Çağdaş Yobazlık
Orhan Pamuk, Nobel kazandığında bir tebrik yazısını biz kaleme almıştık. Yazının gazetede çıktığı gün bir faks aldım. Şöyle diyordu: "İkiniz birlikte cehenneme gidin!" Orhan Pamuk'la...
Orhan Pamuk, Nobel kazandığında bir tebrik yazısını biz kaleme almıştık. Yazının gazetede çıktığı gün bir faks aldım. Şöyle diyordu: "İkiniz birlikte cehenneme gidin!" Orhan Pamuk'la dünya görüşlerimizin ne kadar uyuştuğu dert değildi. Eserleri Türkçeydi, ödül töreninde Türkçe konuşmuştu, en güzeli Nobel kazanan ülkeler listesine Türkiye de girmişti. Bunlar tebrike değmez miydi? Ama bir yobazlığa muhatap olmuştuk.

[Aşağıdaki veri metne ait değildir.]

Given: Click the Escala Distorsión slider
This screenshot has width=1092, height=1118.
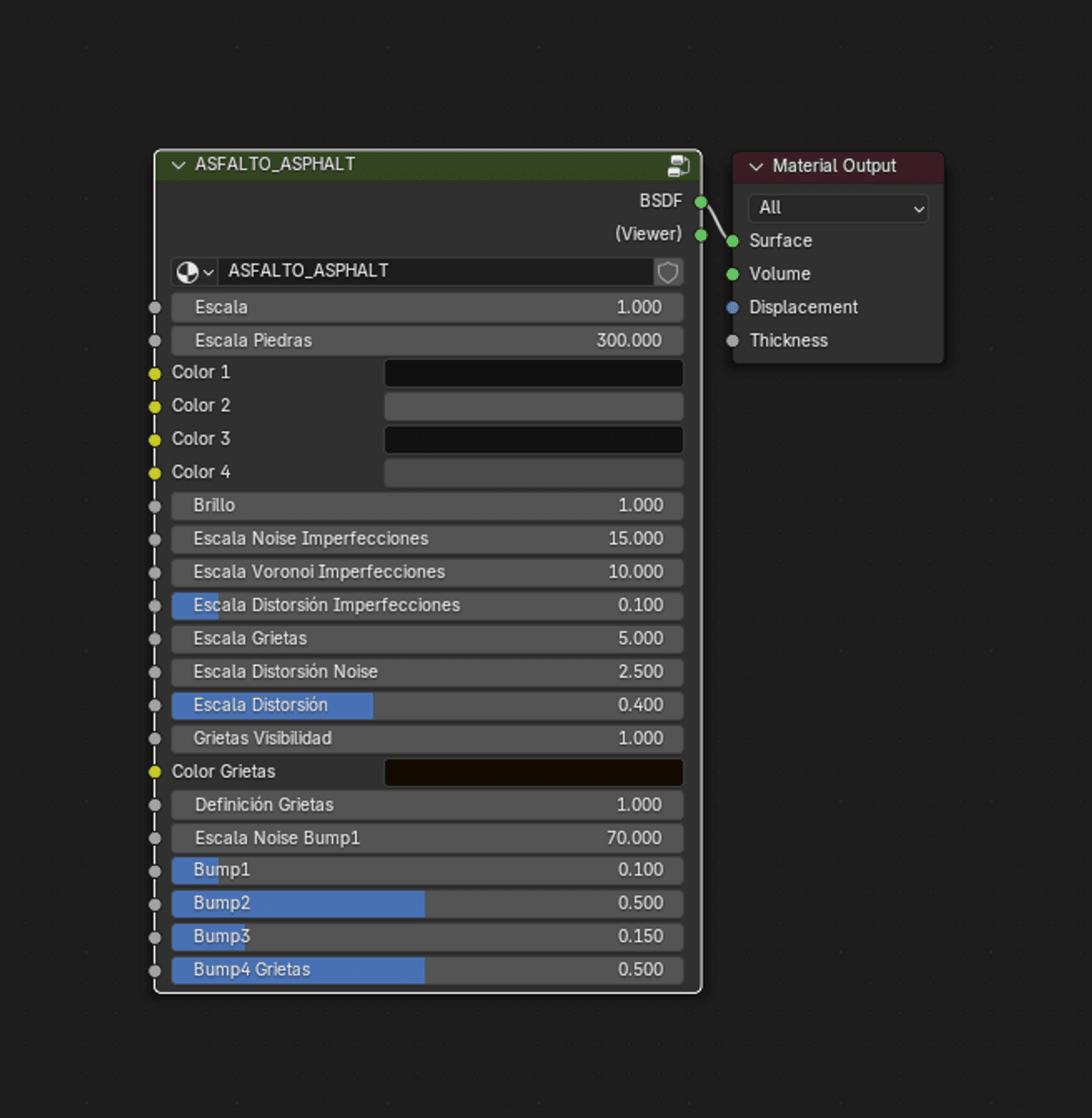Looking at the screenshot, I should pos(427,705).
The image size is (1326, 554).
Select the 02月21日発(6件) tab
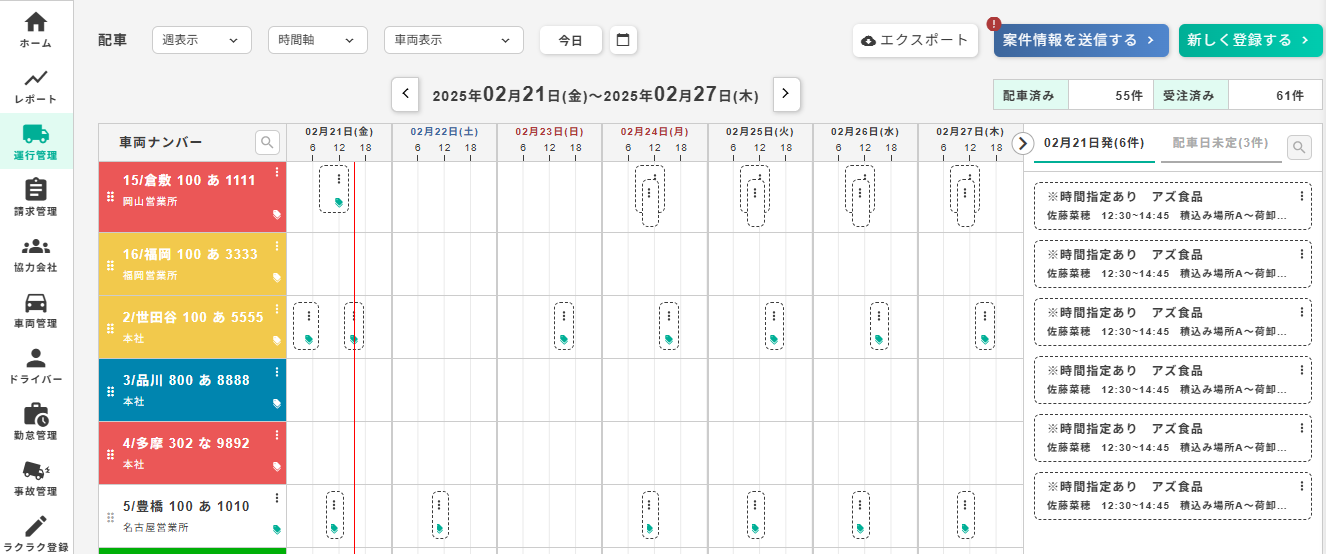(1093, 143)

Bir vakitler "inkılap yobazlığı" vardı. Ona sonra "devrim yobazlığı" dendi. Ardından "sol yobazlık" geldi. Sol yobazların bir kısmı öncekilerin devamıydı bir kısmı ise yeni sürgünlerdi. Aslında yobaz ve yobazlık uzunca bir dönem samimi Müslümanlara sürülmek istenen projelendirilmiş kara çalmaydı. Bir linçti, yozlaşmış kalemler bu iftirayla saldırıyorlardı. Her inanç aidiyeti ve hayat tarzında olduğu gibi bazı muhafazakâr kimseler de ifrata kaçabilirdi. Bu kaba softalarla aziz İslâm dinini buluşturmak hiç şüphesiz ki abes bir davranıştı. Buna rağmen iftira sağanağı dinmedi. Şimdilerde o illetli düşünce biçiminin çok gerilerde kalmış olmasını arzu ederdik.
Çağdaşlıkla yobazlığın yan yana olması bir paradokstur. Süt ve mürekkebin karışımı olmaz. Karışırsa o sıvı ne süt ve ne de mürekkeptir.